May 24, 2004

Ghits -- and Whits?

I like Geoff's proposal for using Ghits as a measure for Web frequencies, despite some necessary imprecision owing to duplicates, etc. But I think it's premature to settle on Ghits as the only such measure. It works fine for people doing searches in browsers, but for those attempting to automate such searches (e.g., using specializations of the WWW::Search perl module, such as WWW::Search::Google or WWW:Search:Altavista) Google's Web API usage restriction (1000 queries per day) sometimes makes it difficult to conduct searches in sufficiently large quantities. (In my experience Altavista is more forgiving, at least if you have your program pause for a second or two in between http requests.)

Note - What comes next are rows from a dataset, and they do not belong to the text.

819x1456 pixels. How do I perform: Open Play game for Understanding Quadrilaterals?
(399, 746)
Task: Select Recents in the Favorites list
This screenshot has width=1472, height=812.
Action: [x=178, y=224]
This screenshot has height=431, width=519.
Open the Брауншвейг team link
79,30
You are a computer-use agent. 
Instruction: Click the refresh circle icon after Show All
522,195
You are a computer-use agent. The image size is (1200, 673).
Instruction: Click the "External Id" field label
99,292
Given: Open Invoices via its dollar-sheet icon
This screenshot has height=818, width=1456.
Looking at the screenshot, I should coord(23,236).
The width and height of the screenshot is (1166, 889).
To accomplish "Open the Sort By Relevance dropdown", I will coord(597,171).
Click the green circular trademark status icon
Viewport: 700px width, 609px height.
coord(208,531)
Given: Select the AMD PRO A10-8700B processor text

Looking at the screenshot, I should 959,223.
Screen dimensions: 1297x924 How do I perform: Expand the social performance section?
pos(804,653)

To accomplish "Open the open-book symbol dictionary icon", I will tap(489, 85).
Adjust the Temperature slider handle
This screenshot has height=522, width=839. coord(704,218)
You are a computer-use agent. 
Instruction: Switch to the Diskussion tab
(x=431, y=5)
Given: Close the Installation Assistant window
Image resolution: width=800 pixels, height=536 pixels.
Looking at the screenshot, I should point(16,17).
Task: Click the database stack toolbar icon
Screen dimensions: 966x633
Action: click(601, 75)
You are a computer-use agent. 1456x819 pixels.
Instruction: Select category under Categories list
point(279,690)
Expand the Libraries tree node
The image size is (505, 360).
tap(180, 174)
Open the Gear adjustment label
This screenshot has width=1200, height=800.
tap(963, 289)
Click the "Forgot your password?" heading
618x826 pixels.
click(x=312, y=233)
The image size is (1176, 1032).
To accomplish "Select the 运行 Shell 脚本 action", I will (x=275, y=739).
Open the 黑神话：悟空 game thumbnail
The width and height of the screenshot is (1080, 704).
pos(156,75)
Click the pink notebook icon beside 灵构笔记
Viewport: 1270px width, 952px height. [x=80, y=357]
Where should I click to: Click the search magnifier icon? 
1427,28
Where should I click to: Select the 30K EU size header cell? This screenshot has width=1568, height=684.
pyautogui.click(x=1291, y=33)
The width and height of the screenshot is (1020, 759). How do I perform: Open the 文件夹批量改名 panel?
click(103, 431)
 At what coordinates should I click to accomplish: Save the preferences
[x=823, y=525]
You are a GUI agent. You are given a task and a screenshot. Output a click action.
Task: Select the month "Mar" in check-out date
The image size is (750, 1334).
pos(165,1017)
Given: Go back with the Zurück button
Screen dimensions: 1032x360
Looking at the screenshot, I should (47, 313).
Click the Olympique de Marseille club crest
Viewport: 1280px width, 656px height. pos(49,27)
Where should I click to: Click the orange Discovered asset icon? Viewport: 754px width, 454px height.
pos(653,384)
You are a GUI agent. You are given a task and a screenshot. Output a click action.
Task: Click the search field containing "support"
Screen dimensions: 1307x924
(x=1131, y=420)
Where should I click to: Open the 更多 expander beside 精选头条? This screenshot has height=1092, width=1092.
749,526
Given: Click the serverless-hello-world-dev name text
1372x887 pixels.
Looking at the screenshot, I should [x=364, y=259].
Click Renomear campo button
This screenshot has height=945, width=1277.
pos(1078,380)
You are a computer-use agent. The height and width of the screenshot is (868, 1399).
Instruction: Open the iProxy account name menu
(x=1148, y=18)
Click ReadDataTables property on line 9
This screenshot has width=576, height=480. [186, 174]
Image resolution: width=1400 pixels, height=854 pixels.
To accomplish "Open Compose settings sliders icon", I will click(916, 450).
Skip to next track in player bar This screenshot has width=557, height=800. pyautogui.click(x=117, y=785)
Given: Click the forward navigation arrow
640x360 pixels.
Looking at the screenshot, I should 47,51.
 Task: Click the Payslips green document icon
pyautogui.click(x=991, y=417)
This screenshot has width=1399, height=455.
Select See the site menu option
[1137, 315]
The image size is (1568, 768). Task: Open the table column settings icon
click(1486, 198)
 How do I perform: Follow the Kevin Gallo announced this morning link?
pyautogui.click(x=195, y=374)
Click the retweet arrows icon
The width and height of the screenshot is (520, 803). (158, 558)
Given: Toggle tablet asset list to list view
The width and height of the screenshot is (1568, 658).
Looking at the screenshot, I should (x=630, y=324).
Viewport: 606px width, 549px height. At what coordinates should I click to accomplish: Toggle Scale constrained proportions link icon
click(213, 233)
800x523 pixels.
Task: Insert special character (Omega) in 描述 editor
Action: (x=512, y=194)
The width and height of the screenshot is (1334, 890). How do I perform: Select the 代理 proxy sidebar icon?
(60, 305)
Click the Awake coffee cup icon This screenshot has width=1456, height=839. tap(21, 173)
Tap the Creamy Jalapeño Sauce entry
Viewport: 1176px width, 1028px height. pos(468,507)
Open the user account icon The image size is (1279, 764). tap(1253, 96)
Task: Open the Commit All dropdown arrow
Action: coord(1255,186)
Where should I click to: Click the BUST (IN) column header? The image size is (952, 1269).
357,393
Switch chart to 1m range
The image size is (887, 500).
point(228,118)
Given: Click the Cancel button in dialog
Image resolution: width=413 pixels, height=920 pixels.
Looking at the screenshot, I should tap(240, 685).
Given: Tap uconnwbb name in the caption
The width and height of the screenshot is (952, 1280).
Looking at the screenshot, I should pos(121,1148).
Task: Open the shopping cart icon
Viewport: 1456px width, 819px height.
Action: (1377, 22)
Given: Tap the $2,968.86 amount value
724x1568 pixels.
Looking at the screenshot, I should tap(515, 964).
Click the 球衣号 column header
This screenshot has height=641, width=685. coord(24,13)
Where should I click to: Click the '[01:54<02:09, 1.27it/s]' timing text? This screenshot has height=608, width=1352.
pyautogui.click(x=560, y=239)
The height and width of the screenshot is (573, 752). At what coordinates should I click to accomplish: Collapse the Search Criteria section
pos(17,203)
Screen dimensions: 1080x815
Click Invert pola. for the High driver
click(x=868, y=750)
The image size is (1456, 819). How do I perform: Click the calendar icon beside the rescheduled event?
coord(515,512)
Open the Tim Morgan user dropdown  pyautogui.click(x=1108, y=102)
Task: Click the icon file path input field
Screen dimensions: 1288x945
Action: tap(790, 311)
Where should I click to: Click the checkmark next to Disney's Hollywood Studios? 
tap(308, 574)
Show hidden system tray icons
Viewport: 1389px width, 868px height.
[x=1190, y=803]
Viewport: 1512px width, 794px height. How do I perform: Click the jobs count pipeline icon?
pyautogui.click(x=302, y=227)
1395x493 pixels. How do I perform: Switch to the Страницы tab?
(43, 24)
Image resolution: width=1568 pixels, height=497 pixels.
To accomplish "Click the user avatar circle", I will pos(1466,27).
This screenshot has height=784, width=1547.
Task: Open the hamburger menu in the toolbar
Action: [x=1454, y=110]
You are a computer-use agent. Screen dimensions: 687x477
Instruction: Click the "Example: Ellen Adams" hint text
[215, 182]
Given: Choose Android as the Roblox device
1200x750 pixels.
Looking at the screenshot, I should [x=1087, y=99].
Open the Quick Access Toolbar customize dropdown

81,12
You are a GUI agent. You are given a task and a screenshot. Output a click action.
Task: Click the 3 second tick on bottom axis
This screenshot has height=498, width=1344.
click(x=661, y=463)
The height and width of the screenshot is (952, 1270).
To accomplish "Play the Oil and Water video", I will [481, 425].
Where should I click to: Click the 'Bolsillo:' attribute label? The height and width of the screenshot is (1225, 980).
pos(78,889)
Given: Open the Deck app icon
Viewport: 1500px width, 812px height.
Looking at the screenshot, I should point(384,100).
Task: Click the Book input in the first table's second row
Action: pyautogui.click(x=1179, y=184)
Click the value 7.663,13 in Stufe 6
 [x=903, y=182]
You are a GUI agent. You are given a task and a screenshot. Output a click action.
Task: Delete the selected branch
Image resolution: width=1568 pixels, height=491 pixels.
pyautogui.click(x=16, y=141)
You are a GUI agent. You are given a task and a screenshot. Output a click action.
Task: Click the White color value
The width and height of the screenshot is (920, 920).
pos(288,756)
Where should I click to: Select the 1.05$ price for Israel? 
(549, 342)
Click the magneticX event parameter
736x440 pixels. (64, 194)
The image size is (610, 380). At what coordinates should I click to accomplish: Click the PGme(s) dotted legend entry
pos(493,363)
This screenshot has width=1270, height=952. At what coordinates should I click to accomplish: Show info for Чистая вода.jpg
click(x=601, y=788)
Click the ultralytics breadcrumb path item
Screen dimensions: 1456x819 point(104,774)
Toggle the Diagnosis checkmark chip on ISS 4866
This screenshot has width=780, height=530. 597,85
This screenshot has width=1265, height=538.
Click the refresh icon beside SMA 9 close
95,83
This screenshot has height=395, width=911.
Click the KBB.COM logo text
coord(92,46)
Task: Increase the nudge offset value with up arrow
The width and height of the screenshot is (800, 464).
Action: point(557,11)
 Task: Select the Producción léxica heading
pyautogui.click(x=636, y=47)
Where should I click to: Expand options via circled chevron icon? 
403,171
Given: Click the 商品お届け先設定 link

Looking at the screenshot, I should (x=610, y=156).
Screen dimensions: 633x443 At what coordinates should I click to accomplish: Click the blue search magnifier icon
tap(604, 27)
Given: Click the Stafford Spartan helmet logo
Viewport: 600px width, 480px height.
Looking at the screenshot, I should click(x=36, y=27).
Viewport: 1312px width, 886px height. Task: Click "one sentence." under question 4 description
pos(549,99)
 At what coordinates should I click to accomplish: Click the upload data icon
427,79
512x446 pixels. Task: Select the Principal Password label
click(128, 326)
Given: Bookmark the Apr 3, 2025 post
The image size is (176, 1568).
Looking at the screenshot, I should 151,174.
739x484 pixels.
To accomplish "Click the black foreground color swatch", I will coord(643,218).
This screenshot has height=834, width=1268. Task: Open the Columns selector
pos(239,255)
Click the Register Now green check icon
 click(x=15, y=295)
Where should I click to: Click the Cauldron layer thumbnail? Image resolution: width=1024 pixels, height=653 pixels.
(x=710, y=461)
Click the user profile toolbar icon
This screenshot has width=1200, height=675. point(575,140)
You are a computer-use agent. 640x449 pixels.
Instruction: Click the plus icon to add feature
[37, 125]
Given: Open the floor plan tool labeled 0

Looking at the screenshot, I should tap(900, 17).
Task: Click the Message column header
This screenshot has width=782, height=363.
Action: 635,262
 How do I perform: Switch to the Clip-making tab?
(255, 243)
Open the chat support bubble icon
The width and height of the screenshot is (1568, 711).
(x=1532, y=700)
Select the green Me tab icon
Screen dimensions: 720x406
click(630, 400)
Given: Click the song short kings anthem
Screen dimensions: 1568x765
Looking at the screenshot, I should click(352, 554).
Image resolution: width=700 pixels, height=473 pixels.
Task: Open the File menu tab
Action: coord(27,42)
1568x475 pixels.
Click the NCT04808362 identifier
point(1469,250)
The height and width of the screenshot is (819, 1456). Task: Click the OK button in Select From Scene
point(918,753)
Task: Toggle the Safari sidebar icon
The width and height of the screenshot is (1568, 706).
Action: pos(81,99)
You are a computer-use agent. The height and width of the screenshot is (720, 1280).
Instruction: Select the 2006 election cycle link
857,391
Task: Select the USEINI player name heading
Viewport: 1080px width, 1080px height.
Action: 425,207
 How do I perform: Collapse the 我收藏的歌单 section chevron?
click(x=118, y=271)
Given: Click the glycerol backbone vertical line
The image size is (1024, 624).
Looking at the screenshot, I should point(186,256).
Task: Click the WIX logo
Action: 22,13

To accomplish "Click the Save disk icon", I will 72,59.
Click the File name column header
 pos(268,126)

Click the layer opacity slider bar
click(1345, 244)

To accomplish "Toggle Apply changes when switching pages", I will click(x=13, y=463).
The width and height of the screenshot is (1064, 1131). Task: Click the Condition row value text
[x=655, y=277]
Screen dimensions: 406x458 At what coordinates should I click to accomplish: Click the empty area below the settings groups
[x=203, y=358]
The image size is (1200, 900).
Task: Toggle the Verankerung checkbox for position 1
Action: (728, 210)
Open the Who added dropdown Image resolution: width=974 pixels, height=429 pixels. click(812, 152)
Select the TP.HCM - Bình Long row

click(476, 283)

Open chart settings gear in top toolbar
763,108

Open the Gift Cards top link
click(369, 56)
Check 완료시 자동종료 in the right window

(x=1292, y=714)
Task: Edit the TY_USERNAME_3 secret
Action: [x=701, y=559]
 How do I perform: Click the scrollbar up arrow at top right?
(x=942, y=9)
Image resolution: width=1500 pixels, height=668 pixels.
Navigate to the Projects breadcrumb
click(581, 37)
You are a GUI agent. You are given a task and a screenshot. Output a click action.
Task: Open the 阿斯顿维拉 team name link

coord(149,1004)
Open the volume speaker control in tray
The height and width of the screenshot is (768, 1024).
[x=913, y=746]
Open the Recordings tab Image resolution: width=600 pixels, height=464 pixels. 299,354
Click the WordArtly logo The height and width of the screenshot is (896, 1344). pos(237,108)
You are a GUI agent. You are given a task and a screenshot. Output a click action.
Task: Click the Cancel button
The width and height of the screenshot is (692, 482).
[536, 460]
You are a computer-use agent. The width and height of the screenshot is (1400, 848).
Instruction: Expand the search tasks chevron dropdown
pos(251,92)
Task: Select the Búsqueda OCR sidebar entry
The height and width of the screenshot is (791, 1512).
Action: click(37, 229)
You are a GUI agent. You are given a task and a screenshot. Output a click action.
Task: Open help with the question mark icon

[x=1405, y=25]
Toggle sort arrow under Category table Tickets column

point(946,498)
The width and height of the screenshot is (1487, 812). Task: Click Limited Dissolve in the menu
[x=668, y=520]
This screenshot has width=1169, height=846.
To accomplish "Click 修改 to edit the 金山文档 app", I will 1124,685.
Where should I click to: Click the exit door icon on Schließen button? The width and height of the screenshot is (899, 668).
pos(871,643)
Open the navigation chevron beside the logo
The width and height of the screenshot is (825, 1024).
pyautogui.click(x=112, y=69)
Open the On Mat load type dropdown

My initial instinct was just to propose AVhits as another measure, but perusing the CPAN site,I find that there are a ton of search modules, including not only search engines like Google, Altavista, and Lycos, but also news sources like the Washington Post and Reuters, specialized article searches like PubMed, job searches, etc.

What do do? Perhaps use Whits (for "Web hits") as the more general term, with usages like "1234 Whits (Altavista)", and then consider Ghits to be an abbreviation for "Whits (Google)"?

A nice advantage of this proposal is that you can advise researchers to keep their Whits...just in case anyone wants to see them. :-)

Posted by Philip Resnik at May 24, 2004 08:02 PM